The agreement fixes problems “arising from what we weren’t doing,” Brown added, noting the government didn’t allege discriminatory mortgage denials, or find a scarcity of loans in lower-income suburbs in communities such as Coatesville or those eastern Delaware County.

Brown said Citadel “respectfully disagrees” with the government’s description of the credit union’s intentions. He said Citadel has agreed to be more “inclusive and equitable” by providing $6 million in “mortgage loan subsidies”to reduce the cost of mortgages in mostly Black and Latino neighborhoods over the next five years, $250,000 for “community development” projects, and $270,000 in financial education and marketing directed to underserved borrowers. The branches, at as-yet undetermined city locations, will open by 2027.

Despite the credit union’s rapid growth in members, loans and deposits (assets have nearly quadrupled, to over $6 billion, in the last 10 years), and despite its promise to add branches in Philadelphia, Citadel halted construction of new branches in 2019, after cancelling work on its planned Feasterville, Bucks County branch near the edge of Northeast Philadelphia.

Indeed, most large U.S. banks have been shutting instead of building branches in recent years , as customers moved online. The number of U.S. bank branches peaked at 100,000 in the late 2000s, and has since fallen below 80,000, according to FDIC data. Lenders have found it cheaper to exchange secure emails and texts with customers than to open and staff neighborhood offices, though those remain bases for neighborhood lenders and for businesses and consumers that prefer walk-in service.

Besides its native Chester County, where Citadel was founded for workers at the Lukens Steel complex in Coatesville (now operated by Cleveland-Cliffs), Citadel’s branch network includes branches in central Delaware, Montgomery and Bucks Counties, but hasn’t reached older suburbs such as Abington and Cheltenham townships, or the wealthy Main Line areas, along with Philadelphia.

Brown said mortgages are an important tool in building communities: “The key to wealth accumulation” and wealth transfer from older to younger generations “is home ownership. We help people own a home.”

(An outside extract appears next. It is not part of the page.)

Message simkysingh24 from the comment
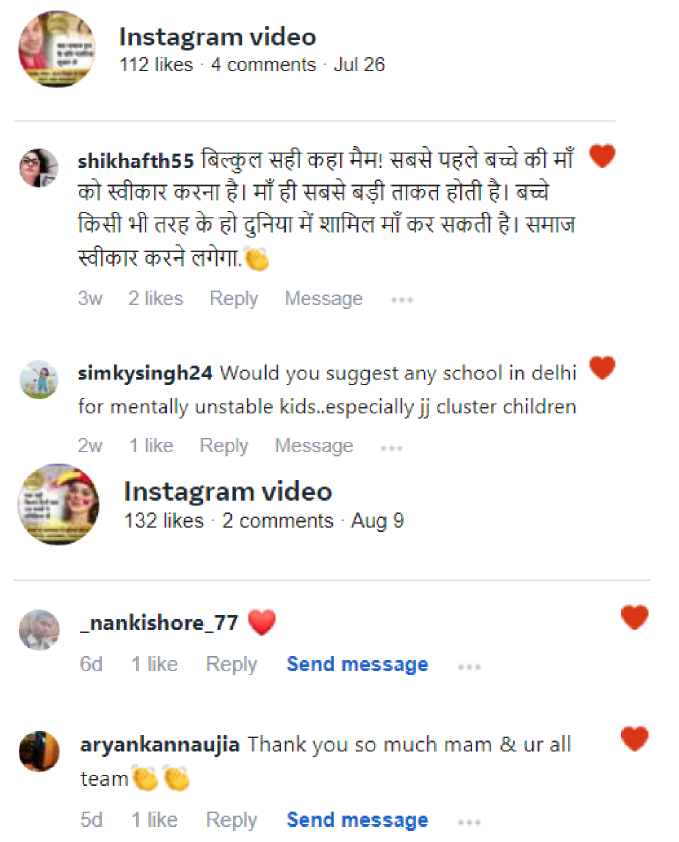The width and height of the screenshot is (679, 842). (x=314, y=446)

Brown also promised more city small-business lending, for example in neighborhood business corridors, though that’s not part of the Justice Department settlement: “This is exactly where we were going anyway.”

The credit union in August hired a Community Lending Officer to find more borrowers in Black and Latino city neighborhoods.

The government has reached similar “conciliation agreements” with other lenders accused of neglecting poor urban neighborhoods in the past few years, including Toms River, Ocean County-based OceanFirst Bank, and ESSA Bank & Trust, based in East Stroudsburg, both of which have branches in the Philadelphia area.

Loan-application data available under the federal Home Mortgage Disclosure Act (HMDA) makes it possible to trace lenders’ loan frequency, size, denial rates, and other terms by census tract and borrower demographics. Federal investigators and class-action lawyers have often cited this data in accusing lenders of failing to meet their legal responsibilities.

Credit unions have received more attention from fair-lending regulators as they have gained customers in recent decades, partly replacing community banks that formerly targeted individual towns and neighborhoods. Those traditional local lenders have vanished in mergers, after facing higher costs, and competition from digital loan companies.

With more than $6 billion in loans and other assets, Citadel is larger than most of the 4,500 credit unions in the U.S.; it’s roughly one-third the size of WSFS Corp., the largest bank still based in the Philadelphia area.

Only a handful of Pennsylvania credit unions are larger than Citadel, including Philadelphia Police and Fire, and Pennsylvania State Employees, each with around $9 billion. The largest U.S. credit union is $170 billion-asset Navy Federal, which serves members of all branches of the military and their family members, and has a local office in Cherry Hill. Navy Federal is almost as large as Citizens Financial Group, the 10th largest U.S. commercial branch bank.